Live and be well - H

Apostrophe
01-15-2012, 01:32 AM
Damned good.

Apostrophe
01-15-2012, 11:23 AM
Ah, I remember now what this reminds me of: Atwood's "You Fit Into Me" poem... the way, at the beginning of the poem, that you assume two things fit together so perfectly, they were MADE for each other...
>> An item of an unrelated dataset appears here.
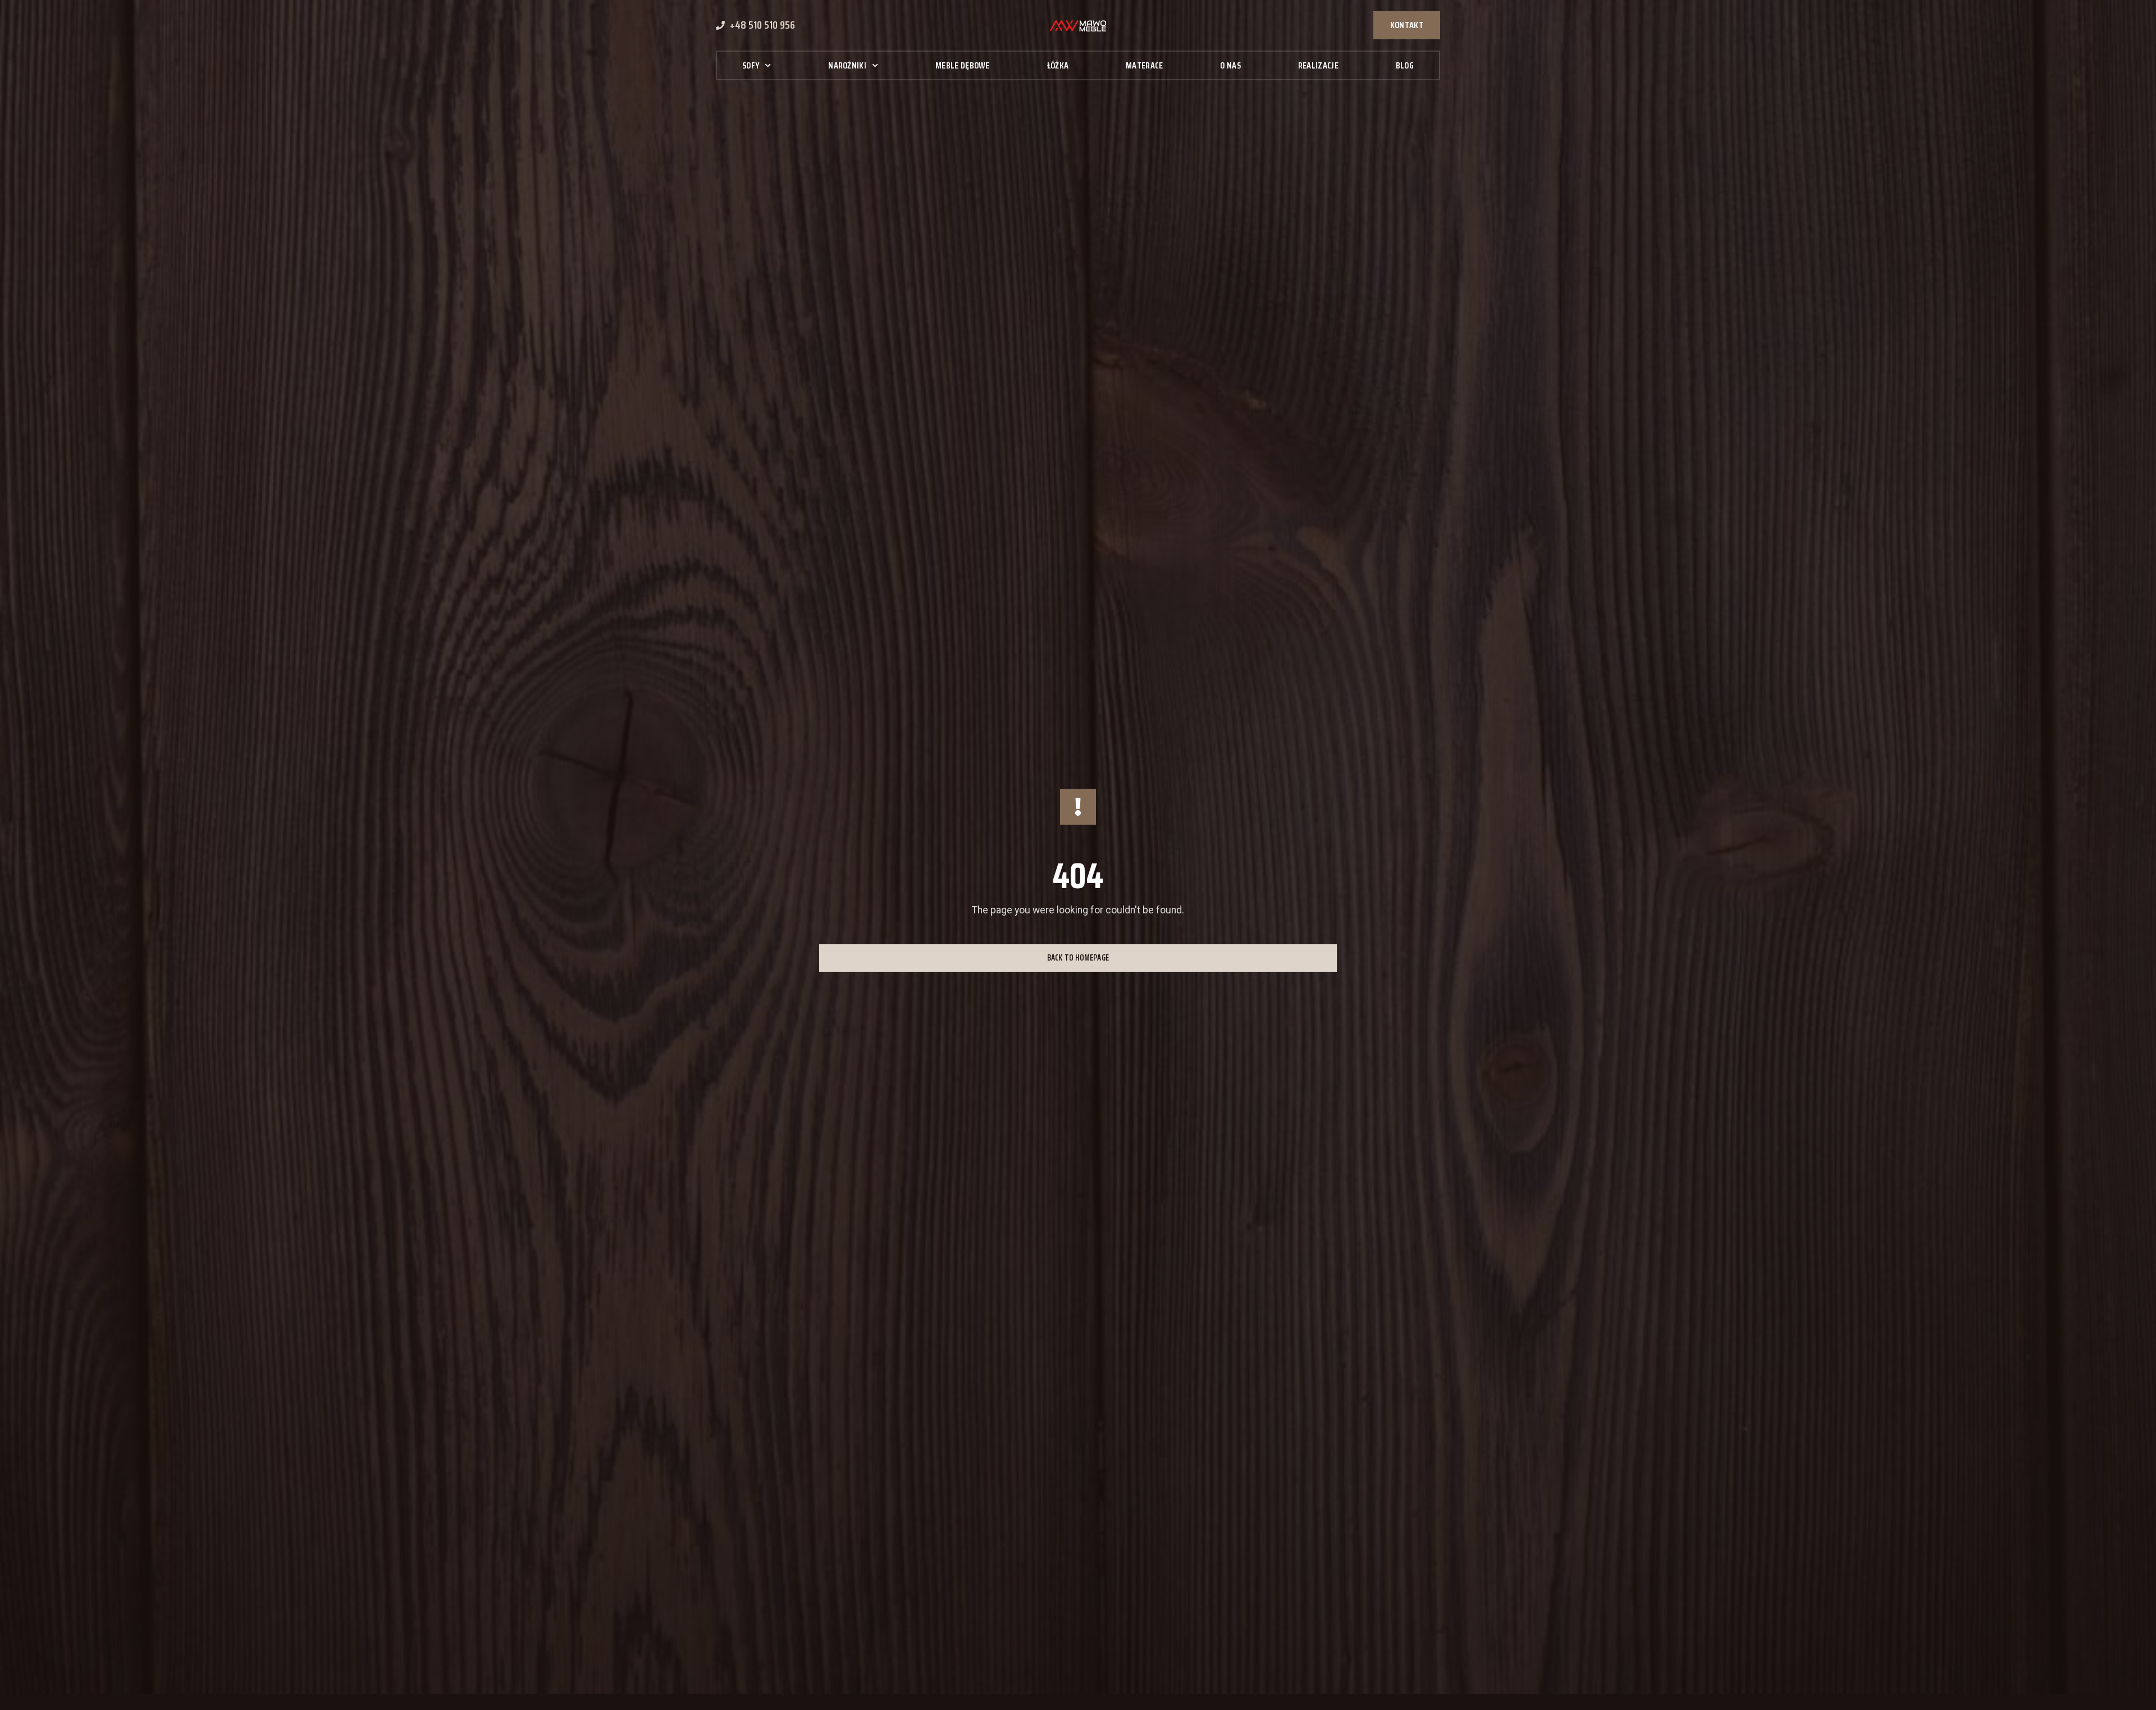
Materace (1144, 65)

but by the end, you realize that the two objects are separate, independent, and often at odds...

I like this one.

AuntShecky
01-15-2012, 04:23 PM
I'm assuming that the title alludes to term as used to describe features in the works of Joyce and Yeats: a sudden revelation instead of the reference to the holiday celebrated on Jan. 6 (the setting for the story, "The Dead" by the aforementioned ex-pat Irishman.)

I'm a bit baffled by the first line, directly referring to Matthew 19:24, where the point is about the dubious heavenly prospect of being a rich man. So I wonder what it's doing in a short, aphoristic piece about relationships.

It looks as if you agree with Wilde's famous line from "The Ballad of Reading Gaol."

Then again, yer ol' auntie may be wrong. Certainly wouldn't be the first time!

Bar22do
01-15-2012, 04:26 PM
but WOUNDS connect them --
this poem is plain, harsh and what makes it so good is the extraordinary skill you involved here... kudos indeed. best from bar

PrinceMyshkin
01-15-2012, 05:47 PM
Thank you, Bar, and


AuntShecky[/B];1106797]I'm assuming that the title alludes to term as used to describe features in the works of Joyce and Yeats: a sudden revelation instead of the reference to the holiday celebrated on Jan. 6 (the setting for the story, "The Dead" by the aforementioned ex-pat Irishman.)
I wasn't thinking of either of those writers but, loosely, of a synonym for "revelation," although I did not intend anything religious.


I'm a bit baffled by the first line, directly referring to Matthew 19:24, where the point is about the dubious heavenly prospect of being a rich man. So I wonder what it's doing in a short, aphoristic piece about relationships.
Again, no. That was a camel, wasn't it (although I think I read somewhere that "camel" may have been a mistranslation). I was thinking, more prosaically, of the difficulty I always have trying to thread a needle without one of those handy wire aids.


It looks as if you agree with Wilde's famous line from "The Ballad of Reading Gaol."
Nope. It was rather to suggest the difficulty of piercing a beloved's deepest wounds, but that inevitably the effect of that wound or those wounds are sooner or later present in the relationship.


Then again, yer ol' auntie may be wrong. Certainly wouldn't be the first time!

But, again, thanks to both of you for your comments.

Haunted
01-16-2012, 02:22 AM
Amazingly sharp imagery to show the much needed focus and patience and even then we might still fail in inserting ourselves in others' pain and bringing a positive outcome. Very memorable piece.

PrinceMyshkin
01-19-2012, 11:47 AM
Amazingly sharp imagery to show the much needed focus and patience and even then we might still fail in inserting ourselves in others' pain and bringing a positive outcome. Very memorable piece.

Thanks, Ms. H. Writing this was a pleasure, which came about via the suspension of my consciousness and the discovery of something I didn't know I knew or thought until I had articulated it. To me it is a very sad poem, except for the satisfaction one feels when one has confronted and expressed a truth.